Curry: un’ottima arma contro il tumore?

Chi non conosce il curry, la sostanza aromatica di origine indiana sotto forma di salsa con la proprietà di rendere gli alimenti dove viene aggiunta più o meno piccanti, in dipendenza delle dosi aggiunte; ma l’argomento oggetto di questa trattazione non è di natura culinaria, semmai si vuol capire l’importanza assunta dalla curcumina, che è la sostanza rintracciata nel curry e che si sarebbe dimostrata efficace nell’uccidere le cellule tumorali ed in particolare di quelle che entrano nel coinvolgimento del tumore all’esofago, una forma neoplastica per nulla rara, visto che di tutte le malattie neoplastiche si colloca al nono posto con il carico di drammaticità rivestita, si pensi che su 100 malati di tumore all’esofago solo 20 ha una sopravvivenza superiore ai cinque anni dalla data in cui si è fatta la diagnosi.

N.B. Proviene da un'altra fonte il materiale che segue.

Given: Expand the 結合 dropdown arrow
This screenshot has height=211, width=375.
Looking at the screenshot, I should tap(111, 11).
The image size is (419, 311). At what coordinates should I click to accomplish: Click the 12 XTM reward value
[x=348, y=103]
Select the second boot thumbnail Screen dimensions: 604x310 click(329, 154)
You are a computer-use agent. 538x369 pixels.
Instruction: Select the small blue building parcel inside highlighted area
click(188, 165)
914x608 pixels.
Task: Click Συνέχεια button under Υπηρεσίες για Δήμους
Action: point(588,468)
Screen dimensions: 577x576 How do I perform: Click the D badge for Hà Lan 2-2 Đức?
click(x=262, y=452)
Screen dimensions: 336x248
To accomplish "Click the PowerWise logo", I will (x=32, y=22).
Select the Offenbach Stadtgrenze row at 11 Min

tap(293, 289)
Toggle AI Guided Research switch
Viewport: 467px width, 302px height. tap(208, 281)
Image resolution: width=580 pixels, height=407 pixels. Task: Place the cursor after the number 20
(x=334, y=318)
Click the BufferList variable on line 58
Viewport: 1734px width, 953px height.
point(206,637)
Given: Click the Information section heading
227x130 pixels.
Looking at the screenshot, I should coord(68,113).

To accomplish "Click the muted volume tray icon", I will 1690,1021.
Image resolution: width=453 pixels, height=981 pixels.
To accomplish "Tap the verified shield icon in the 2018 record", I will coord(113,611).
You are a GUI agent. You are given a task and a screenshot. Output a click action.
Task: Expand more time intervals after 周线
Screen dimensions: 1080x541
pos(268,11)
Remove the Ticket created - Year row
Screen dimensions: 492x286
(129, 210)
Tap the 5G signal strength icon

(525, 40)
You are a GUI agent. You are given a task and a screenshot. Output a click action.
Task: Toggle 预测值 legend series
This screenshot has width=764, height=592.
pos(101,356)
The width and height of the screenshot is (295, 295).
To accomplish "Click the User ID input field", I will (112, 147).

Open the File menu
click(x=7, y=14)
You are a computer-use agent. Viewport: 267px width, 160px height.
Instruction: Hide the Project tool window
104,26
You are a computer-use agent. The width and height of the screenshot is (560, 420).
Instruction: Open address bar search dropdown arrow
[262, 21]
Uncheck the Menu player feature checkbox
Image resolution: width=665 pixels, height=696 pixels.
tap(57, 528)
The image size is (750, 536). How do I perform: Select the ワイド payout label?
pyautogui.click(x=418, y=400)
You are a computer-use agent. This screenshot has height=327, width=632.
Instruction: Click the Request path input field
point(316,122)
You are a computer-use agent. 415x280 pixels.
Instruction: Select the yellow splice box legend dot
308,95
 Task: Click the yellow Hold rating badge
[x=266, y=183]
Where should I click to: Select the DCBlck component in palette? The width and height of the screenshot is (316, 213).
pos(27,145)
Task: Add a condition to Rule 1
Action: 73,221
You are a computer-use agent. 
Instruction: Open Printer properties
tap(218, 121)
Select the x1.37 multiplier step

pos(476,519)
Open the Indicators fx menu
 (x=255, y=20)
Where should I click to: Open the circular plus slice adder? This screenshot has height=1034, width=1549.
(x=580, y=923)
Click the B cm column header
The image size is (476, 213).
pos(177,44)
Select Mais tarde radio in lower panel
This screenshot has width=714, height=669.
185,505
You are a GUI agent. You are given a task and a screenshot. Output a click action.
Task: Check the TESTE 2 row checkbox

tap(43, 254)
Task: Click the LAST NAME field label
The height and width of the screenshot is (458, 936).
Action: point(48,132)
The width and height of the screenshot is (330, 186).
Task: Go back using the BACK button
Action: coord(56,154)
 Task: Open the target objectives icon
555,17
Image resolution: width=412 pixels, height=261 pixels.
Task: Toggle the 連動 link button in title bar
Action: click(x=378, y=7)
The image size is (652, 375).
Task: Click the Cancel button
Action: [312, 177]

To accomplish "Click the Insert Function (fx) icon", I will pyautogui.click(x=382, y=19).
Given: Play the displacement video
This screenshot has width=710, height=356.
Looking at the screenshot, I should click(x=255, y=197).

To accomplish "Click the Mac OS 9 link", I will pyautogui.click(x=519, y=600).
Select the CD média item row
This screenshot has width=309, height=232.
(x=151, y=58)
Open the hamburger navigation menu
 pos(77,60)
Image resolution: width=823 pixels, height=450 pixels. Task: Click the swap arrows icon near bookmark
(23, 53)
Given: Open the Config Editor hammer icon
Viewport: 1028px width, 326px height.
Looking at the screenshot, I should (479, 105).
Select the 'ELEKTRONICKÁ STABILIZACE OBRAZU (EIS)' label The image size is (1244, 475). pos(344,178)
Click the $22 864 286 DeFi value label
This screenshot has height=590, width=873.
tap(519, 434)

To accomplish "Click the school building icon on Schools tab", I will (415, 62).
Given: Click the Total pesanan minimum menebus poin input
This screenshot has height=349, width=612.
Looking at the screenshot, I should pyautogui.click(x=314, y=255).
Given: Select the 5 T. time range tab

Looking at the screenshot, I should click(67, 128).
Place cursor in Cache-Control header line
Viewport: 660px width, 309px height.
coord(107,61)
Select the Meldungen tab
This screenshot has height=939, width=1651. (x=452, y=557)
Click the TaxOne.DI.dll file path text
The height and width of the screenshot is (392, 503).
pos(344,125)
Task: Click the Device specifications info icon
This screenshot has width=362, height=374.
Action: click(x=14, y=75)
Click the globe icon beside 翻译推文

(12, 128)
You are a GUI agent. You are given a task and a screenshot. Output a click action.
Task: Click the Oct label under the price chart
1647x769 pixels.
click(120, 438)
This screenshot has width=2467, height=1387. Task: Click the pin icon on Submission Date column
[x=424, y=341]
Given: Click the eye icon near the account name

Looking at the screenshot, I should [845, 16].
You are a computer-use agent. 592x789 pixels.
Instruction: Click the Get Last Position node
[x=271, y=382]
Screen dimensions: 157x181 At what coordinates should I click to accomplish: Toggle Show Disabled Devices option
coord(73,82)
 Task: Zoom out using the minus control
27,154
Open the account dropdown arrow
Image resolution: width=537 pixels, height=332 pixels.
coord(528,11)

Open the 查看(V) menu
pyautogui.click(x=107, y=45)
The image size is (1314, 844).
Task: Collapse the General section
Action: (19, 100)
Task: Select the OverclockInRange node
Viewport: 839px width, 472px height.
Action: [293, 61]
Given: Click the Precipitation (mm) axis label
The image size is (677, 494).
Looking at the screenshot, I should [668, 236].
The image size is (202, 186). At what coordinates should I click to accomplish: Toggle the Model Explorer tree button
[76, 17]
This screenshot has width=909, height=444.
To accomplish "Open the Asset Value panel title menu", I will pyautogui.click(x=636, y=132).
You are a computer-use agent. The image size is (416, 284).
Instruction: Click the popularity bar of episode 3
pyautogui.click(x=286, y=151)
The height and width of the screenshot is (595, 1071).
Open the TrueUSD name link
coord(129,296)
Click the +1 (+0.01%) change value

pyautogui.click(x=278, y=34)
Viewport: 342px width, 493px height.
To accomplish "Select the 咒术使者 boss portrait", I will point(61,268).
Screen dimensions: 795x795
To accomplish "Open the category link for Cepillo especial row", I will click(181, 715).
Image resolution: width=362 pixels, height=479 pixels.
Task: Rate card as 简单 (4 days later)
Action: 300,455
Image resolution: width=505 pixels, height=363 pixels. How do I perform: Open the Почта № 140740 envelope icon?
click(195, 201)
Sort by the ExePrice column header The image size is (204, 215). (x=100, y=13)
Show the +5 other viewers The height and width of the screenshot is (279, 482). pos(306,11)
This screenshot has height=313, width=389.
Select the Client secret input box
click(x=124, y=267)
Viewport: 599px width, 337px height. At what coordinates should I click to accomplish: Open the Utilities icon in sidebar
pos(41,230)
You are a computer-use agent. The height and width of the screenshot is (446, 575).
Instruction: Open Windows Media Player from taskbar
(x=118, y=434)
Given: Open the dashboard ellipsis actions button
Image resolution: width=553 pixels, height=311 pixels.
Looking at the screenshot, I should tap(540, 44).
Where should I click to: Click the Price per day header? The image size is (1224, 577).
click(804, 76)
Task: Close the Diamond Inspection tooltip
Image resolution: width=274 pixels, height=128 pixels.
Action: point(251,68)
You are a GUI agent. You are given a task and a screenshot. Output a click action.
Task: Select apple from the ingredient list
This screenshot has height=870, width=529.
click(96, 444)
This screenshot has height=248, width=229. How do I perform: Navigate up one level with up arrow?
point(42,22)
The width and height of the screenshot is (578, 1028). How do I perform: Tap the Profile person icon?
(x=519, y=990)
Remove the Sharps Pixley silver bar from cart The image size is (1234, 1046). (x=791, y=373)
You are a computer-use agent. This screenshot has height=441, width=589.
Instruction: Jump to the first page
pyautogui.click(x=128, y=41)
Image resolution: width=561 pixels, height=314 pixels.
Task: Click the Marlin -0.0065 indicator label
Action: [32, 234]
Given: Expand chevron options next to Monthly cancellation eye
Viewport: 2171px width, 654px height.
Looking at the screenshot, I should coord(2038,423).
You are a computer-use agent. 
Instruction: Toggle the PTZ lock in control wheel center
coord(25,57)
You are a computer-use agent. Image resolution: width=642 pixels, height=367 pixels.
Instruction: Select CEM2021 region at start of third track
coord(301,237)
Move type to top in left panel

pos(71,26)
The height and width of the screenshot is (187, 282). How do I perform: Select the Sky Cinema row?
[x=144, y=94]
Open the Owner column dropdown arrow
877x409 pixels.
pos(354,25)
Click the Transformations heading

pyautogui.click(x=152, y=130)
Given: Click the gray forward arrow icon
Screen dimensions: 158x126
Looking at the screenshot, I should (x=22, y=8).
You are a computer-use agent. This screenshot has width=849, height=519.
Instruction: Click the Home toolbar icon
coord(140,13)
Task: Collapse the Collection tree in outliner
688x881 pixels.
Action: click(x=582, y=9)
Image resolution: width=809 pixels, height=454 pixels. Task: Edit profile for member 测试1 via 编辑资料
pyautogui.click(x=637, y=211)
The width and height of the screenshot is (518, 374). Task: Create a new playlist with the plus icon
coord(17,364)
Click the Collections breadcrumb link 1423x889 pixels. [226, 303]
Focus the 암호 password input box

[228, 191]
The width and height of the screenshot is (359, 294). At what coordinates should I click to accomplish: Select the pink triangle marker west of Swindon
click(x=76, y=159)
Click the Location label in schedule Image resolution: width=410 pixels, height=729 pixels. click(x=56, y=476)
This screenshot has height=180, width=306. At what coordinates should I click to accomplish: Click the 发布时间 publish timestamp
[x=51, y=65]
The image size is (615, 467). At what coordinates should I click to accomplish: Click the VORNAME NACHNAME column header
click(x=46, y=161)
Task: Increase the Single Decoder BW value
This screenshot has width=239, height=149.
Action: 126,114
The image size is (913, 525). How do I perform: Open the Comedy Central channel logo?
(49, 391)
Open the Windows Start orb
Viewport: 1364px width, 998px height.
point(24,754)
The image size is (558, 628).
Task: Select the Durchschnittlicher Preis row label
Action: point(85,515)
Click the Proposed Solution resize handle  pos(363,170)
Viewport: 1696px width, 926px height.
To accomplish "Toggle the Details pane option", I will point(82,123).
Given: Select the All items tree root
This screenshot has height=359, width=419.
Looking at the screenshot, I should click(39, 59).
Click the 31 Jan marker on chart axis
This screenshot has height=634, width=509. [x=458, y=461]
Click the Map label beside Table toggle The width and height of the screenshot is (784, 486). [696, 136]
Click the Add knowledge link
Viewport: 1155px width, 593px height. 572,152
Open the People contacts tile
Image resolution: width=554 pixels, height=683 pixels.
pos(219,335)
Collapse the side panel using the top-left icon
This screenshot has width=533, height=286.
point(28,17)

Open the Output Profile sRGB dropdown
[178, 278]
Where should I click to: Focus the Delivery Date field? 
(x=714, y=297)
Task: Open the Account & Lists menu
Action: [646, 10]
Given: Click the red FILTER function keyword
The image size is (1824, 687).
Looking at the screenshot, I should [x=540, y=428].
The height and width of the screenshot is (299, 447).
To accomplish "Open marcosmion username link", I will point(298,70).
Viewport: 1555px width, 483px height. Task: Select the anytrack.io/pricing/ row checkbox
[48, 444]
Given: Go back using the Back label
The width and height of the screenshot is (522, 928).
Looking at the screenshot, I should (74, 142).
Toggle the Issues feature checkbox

A giungere a tali risultati un gruppo di ricercatori del Cork Cancer Research Centre in Irlanda appartenenti al gruppo di Sharon Mc Kenna che sono riusciti persino a dosare la dose utile per giungere al risultato sperato osservando anche quanto avveniva 24 ore dopo il trattamento e a sorpresa constatavano che la percentuale di cellule cancerose distrutte era molto più alta di quanto inizialmente supposto.
La curcumina è una sostanza naturale, il principale componente biologicamente attivo del turmerico, una pianta della famiglia dello zenzero, che viene polverizzata e usata come ingrediente del curry. Purtroppo non si è ancora in grado di stabilire quale sia il meccanismo secondo il quale la curcumina uccide le cellule tumorali meglio di quanto riesca a fare un trattamento chemioterapico, la cosa che si è appresa è che la sostanza induce la cellula malata ad un processo di distruzione interna, una sorta di “suicidio” cellulare, ma restano ancora avvolti nel mistero i meccanismi intimi che entrano in queste reazioni, anche se gli studi, alla luce di questi promettenti risultati, inducono ad approfondire gli studi.
Si badi bene, da qui a sostenere che il curry sia la cura per il cancro e nello specifico per il tumore dell’esofago ce ne passa eccome, ma una volta che divenisse del tutto chiaro il ruolo assunto dalla sostanza, da questa si potrebbe ricavare un farmaco che la contenesse con attività antitumorale…. Speriamo bene!